:: What to produce ::
Show each line of the records that contains the word "This". Letter case must match.
___ Dataset records ___
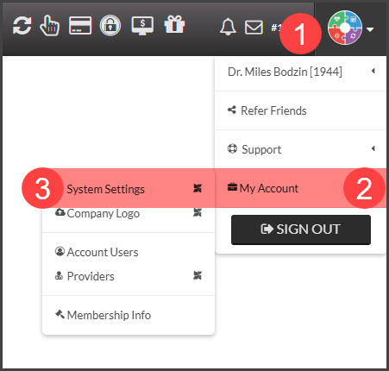Open the monitor with dollar sign icon

[142, 26]
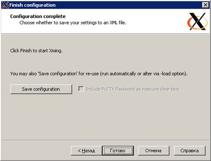Toggle the Include PuTTY Password checkbox

click(x=81, y=89)
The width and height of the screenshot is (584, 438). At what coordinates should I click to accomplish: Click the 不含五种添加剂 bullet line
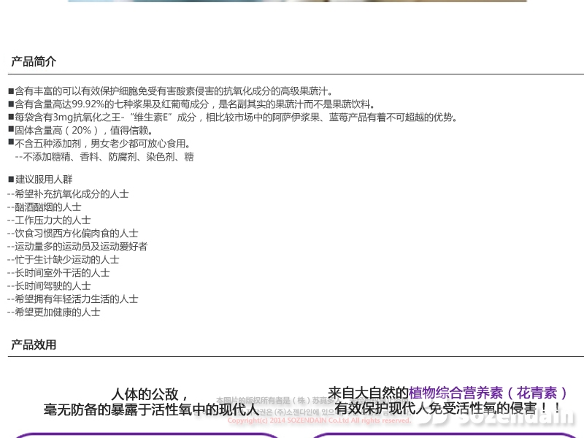(x=102, y=144)
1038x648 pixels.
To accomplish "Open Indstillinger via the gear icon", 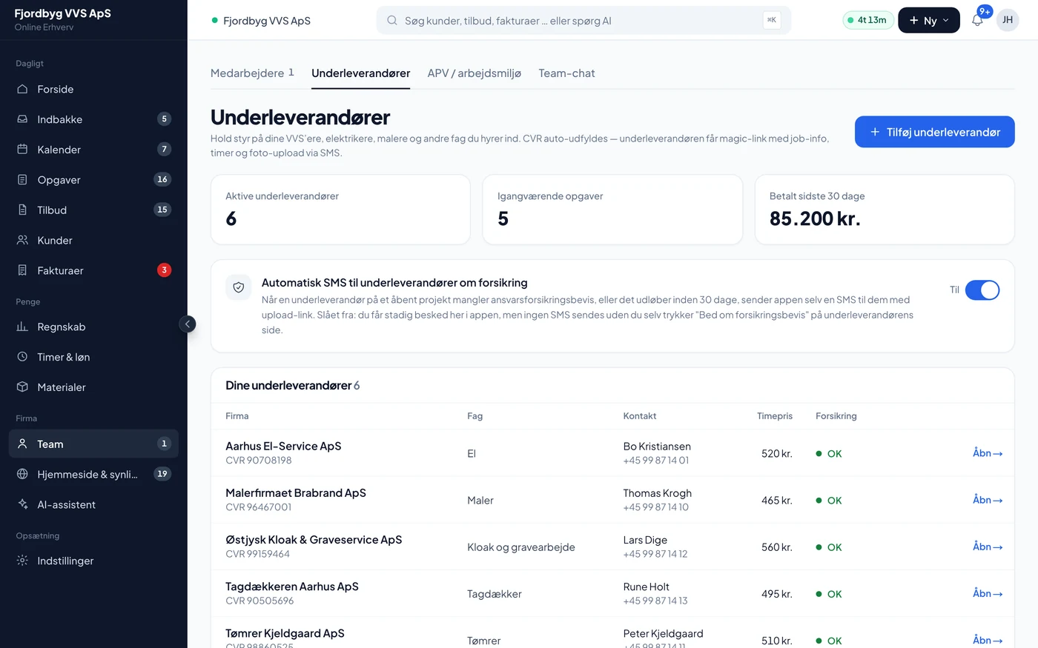I will (22, 561).
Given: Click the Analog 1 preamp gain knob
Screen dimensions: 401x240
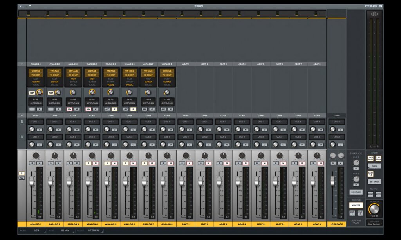Looking at the screenshot, I should [40, 93].
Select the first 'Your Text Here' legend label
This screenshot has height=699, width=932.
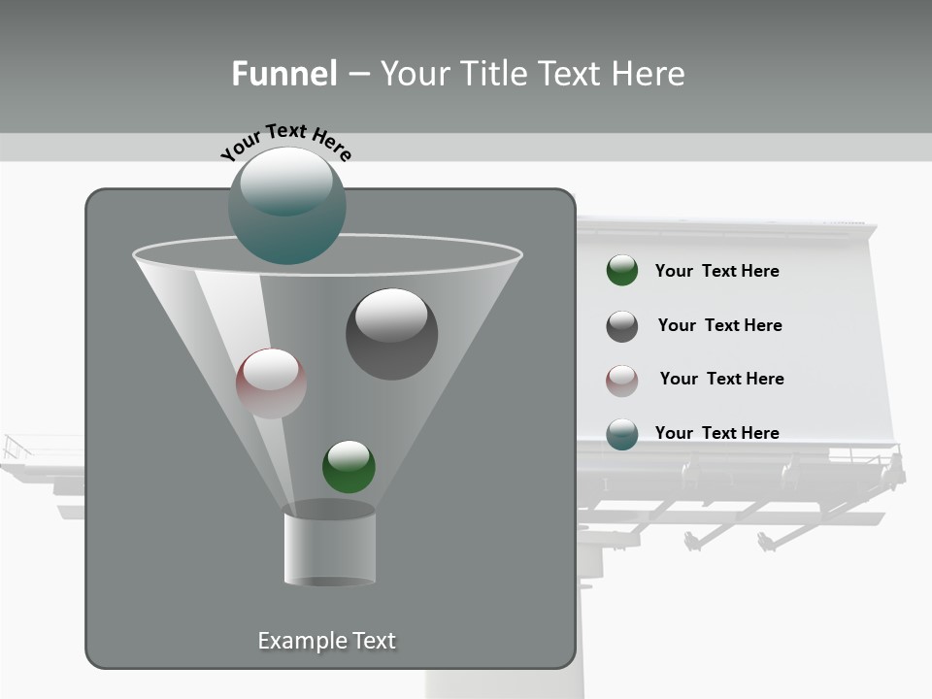[x=716, y=271]
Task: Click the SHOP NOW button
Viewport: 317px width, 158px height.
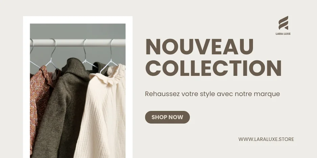Action: click(167, 117)
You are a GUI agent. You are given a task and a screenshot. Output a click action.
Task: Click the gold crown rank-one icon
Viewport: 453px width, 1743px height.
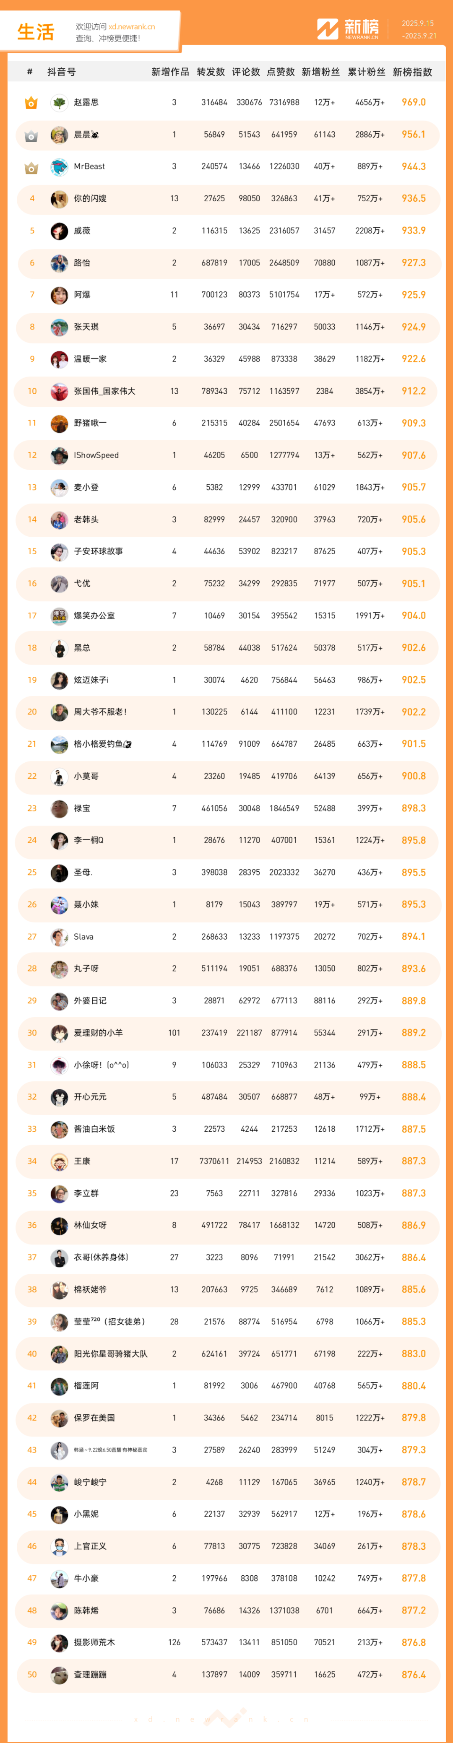31,103
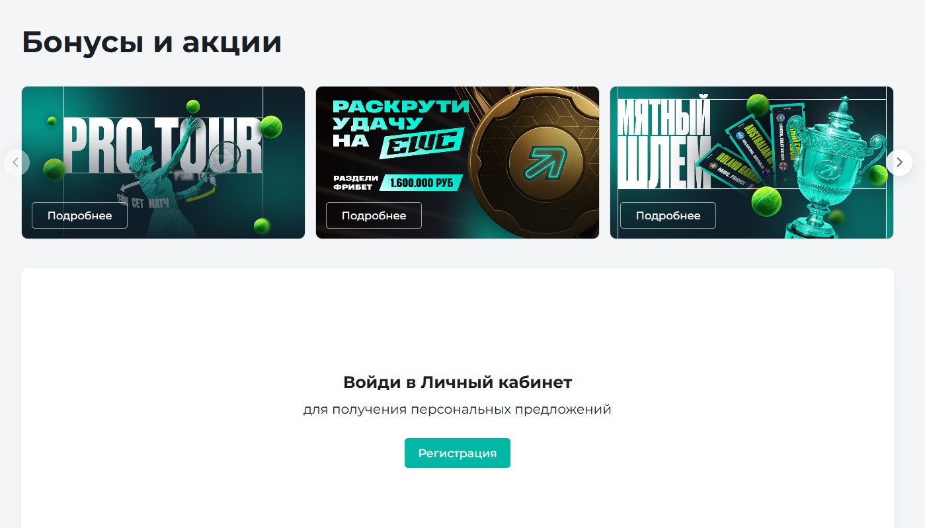The height and width of the screenshot is (528, 925).
Task: Click the персональных предложений subtitle text
Action: point(510,410)
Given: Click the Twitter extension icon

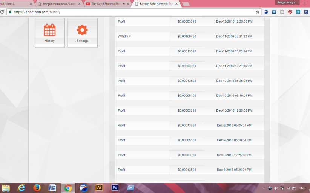Looking at the screenshot, I should (x=298, y=12).
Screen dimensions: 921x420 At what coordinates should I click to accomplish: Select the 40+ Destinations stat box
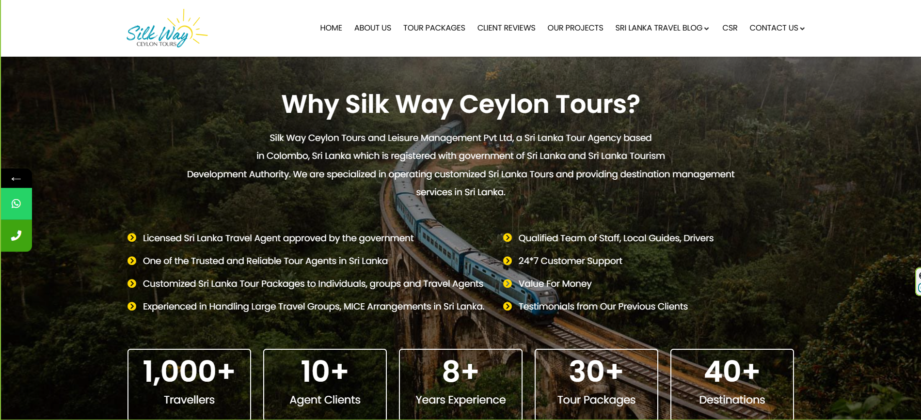[732, 384]
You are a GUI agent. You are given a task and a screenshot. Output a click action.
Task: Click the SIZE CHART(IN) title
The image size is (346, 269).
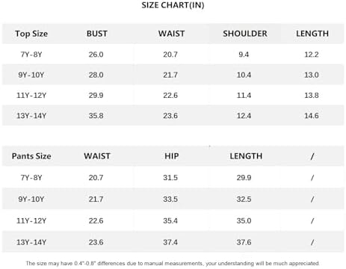[173, 5]
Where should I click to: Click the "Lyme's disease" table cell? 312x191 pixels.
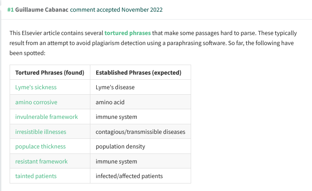click(115, 87)
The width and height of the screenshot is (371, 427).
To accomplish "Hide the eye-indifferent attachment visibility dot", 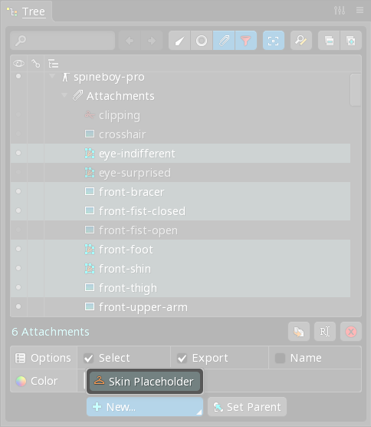I will (x=18, y=153).
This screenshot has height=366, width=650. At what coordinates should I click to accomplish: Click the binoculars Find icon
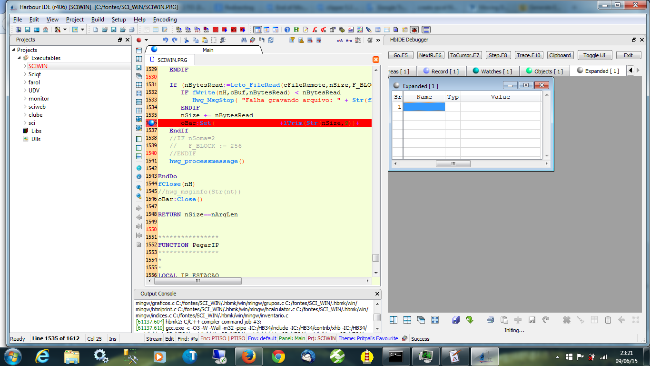[x=244, y=40]
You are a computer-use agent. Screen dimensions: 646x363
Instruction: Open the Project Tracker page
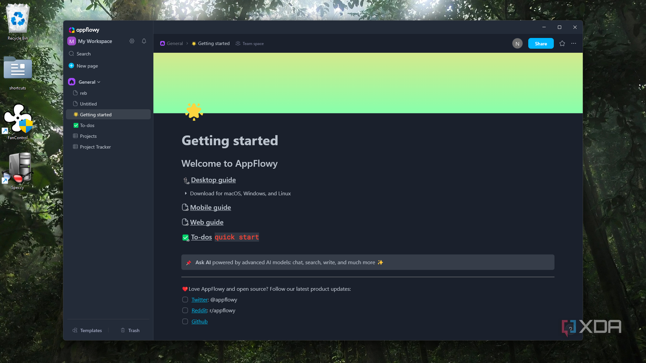[95, 147]
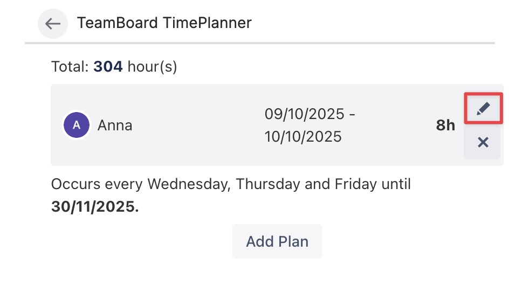Click the divider line below the header

tap(259, 43)
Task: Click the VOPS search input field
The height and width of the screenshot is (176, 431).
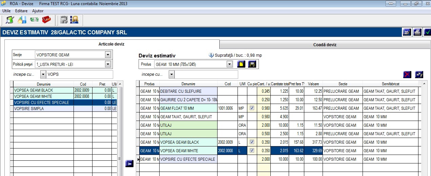Action: (80, 74)
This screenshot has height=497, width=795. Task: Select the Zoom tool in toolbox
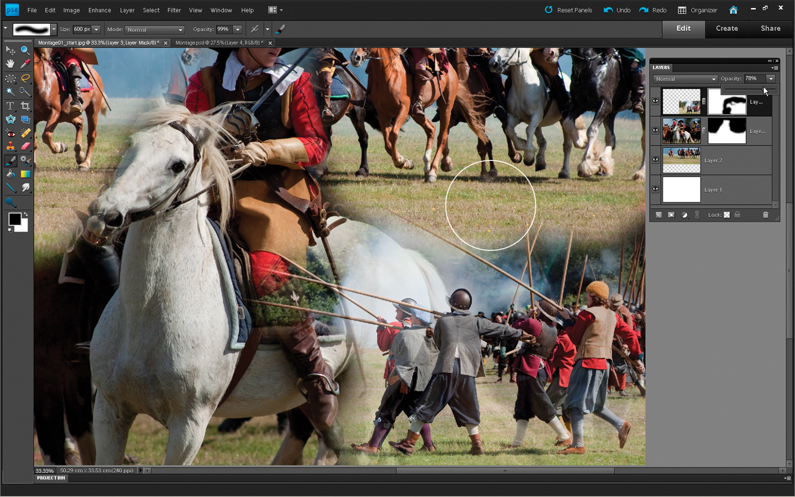coord(25,50)
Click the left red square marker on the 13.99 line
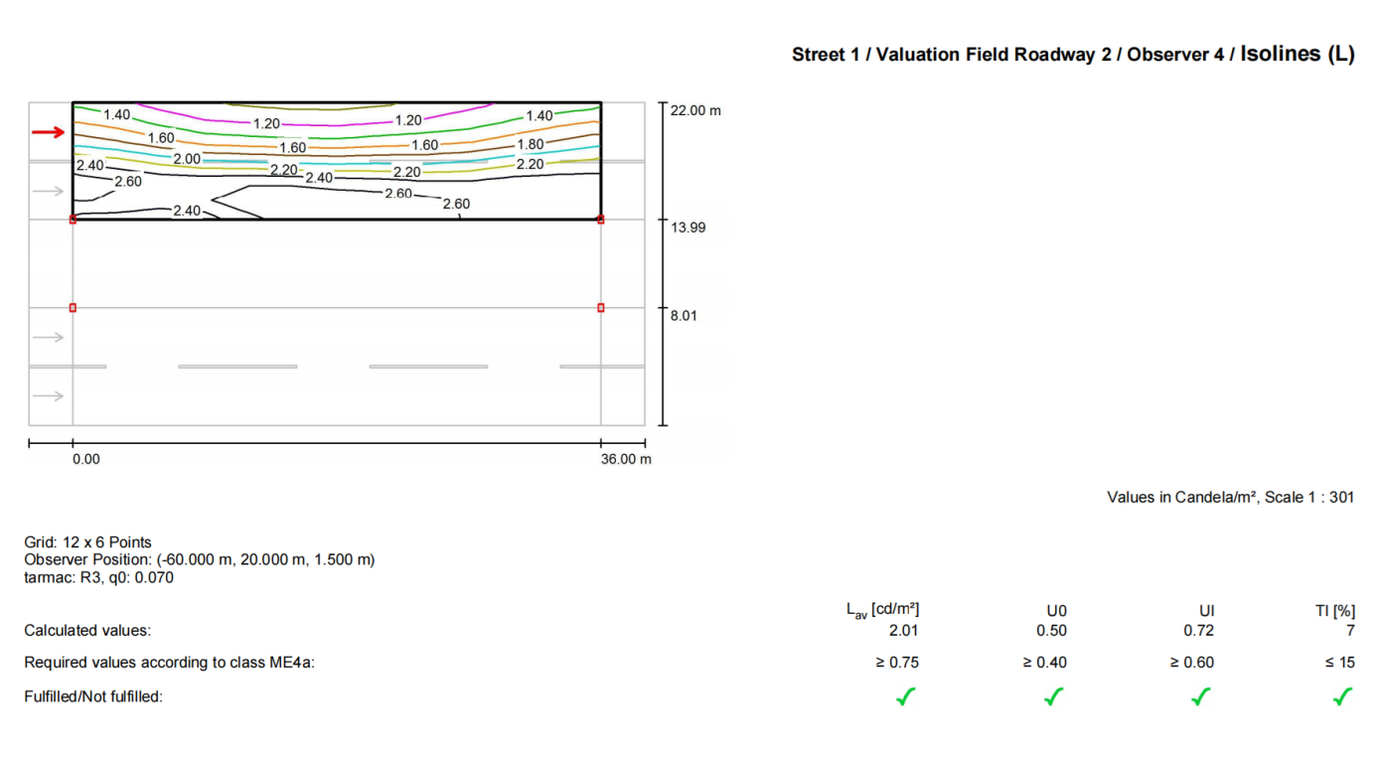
___
:: Result ::
This screenshot has height=699, width=932.
This screenshot has height=366, width=650. At what coordinates should I click to accomplish: Click the binoculars Find icon
This screenshot has height=497, width=795. Task: Select the Zoom tool in toolbox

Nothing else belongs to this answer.